Call for Concept Notes in Migration, Rural Poverty and Natural Resources Management

Concept notes should be specific on what linkages between migration and Natural Resources Management are to be researched and with what methodology. Concept notes should be submitted to [email protected] before 31 October 2007. Concept notes will be accepted in English, French and Spanish.

Rural Poverty and Environment Program Initiative (RPE) welcomes concept notes on the topic of Migration, Rural Poverty and Natural Resources Management (NRM). Concept notes should be specific on what linkages between migration and NRM are to be researched and with what methodology. Concept notes should be submitted to [email protected] before 31 October 2007. Concept notes will be accepted in English, French and Spanish.

For further information, please contact an RPE Program Officer in the regional office closest to where the research will take place:

Southeast and East Asia: Hein Mallee at [email protected]
South Asia: Oliver Puginier at [email protected]
Latin America and the Caribbean: Marco Rondon at [email protected]
West and Central Africa: Innocent Butare at [email protected]
Eastern and Southern Africa: Catherine Kilelu at [email protected]
Middle East and North Africa: Marwan Owaygen at [email protected]

Background: Migration, Rural Poverty and NRM
Migration is now a pervasive fact of rural life in most parts of the world. It includes both international and domestic movement and ranges from long-term and permanent moves between places to seasonal and shorter forms of circulatory migration, which are made increasingly common by advances in transportation and communication technology. Much of this migration is part of the urbanisation process, but resource frontiers also continue to attract substantial migrant streams.

There is now a sizeable literature that describes how rural households increasingly use labour mobility as part of diversified livelihood strategies that span multiple places. This can be a basic survival strategy, sometimes trapping poor families in marginally profitable sets of activities, or an accumulation strategy in which households strategically spread resources over different sectors and places. While there is a gradual overall shift of population to urban areas, the large rural populations in many countries ensure that large numbers of people will continue to be based in the countryside for many decades to come. This will be a countryside, however, that is increasingly linked with and integrated in the urban economy, and one where agricultural work is gradually losing its predominant position.

The increasing population mobility can have many different consequences for the management of natural resources (including agriculture, forests, fisheries, water, rangeland, etc.). Some of the possible patterns include the following:

Resource depletion or degradation or changes in access to resources are a frequently mentioned underlying cause of migration, sometimes giving rise to distress migration. The opposite situation is also common, where large-scale in-migration leads to natural resource depletion.
Remittances may provide the resources to buy land or invest in resource management. Similarly, newly acquired skills of return migrants may be used in agriculture.
Migration may draw away labour from NRM and increase the opportunity cost of NRM labour. Migration can also make it less necessary to spend the same amount of labour on NRM work as other sources of income become available.
────────
### Problems to solve
1: In the call for concept notes, what is the deadline for submitting concept notes?
2: Output the passage of the call for concept notes exactly, beginning at the words "The increasing population" and stopping after "used in agriculture.".
The listing is separate material and is not part of the call for concept notes.

### Source excerpt
────────
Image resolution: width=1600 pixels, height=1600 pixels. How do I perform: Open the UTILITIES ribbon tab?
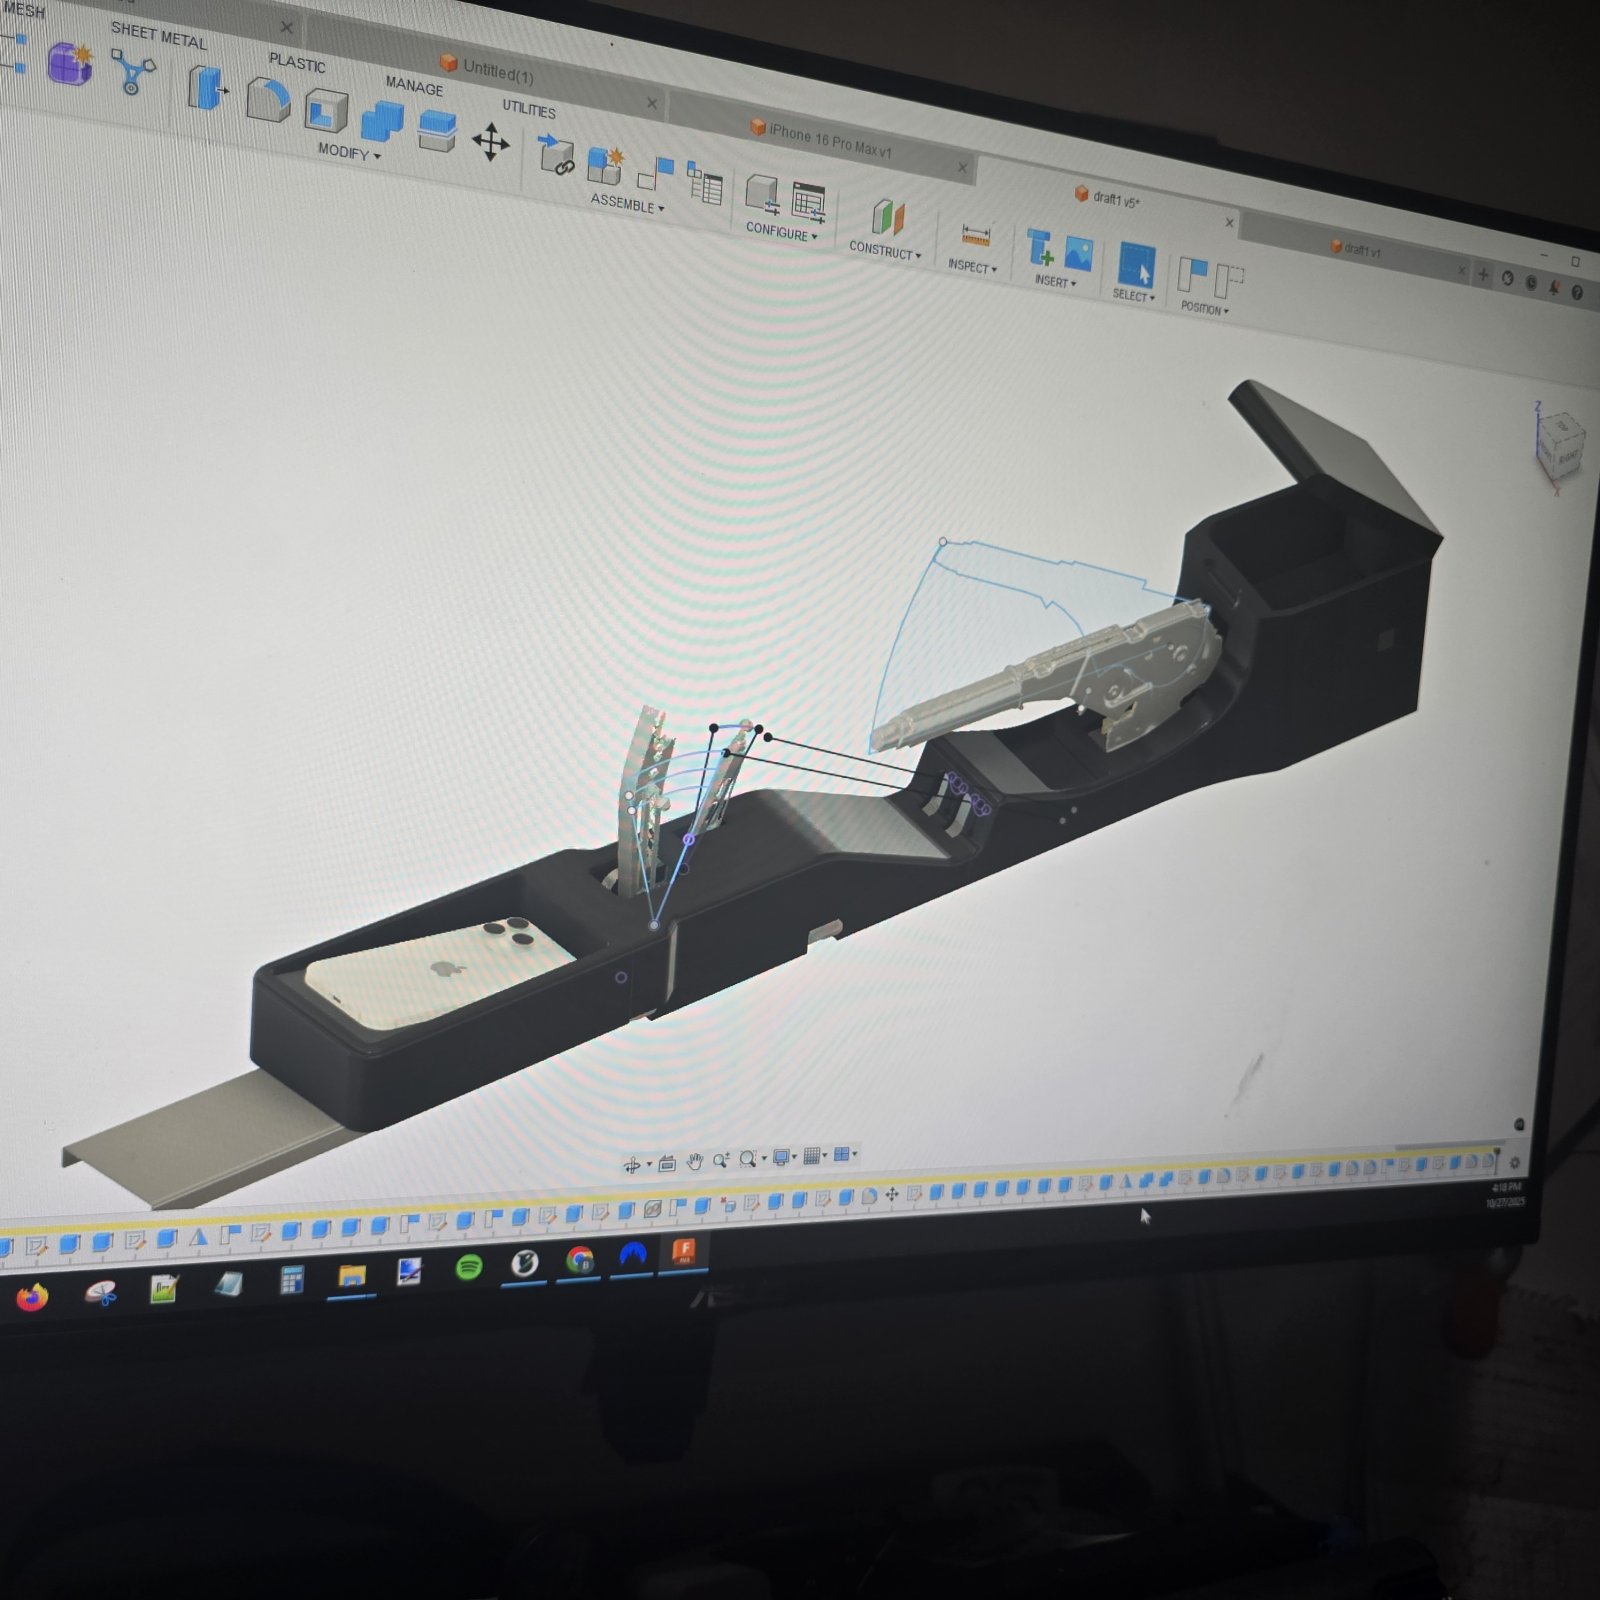528,109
────────
### Solved tasks
1: Before 31 October 2007.

2:
The increasing population mobility can have many different consequences for the management of natural resources (including agriculture, forests, fisheries, water, rangeland, etc.). Some of the possible patterns include the following:

Resource depletion or degradation or changes in access to resources are a frequently mentioned underlying cause of migration, sometimes giving rise to distress migration. The opposite situation is also common, where large-scale in-migration leads to natural resource depletion.
Remittances may provide the resources to buy land or invest in resource management. Similarly, newly acquired skills of return migrants may be used in agriculture.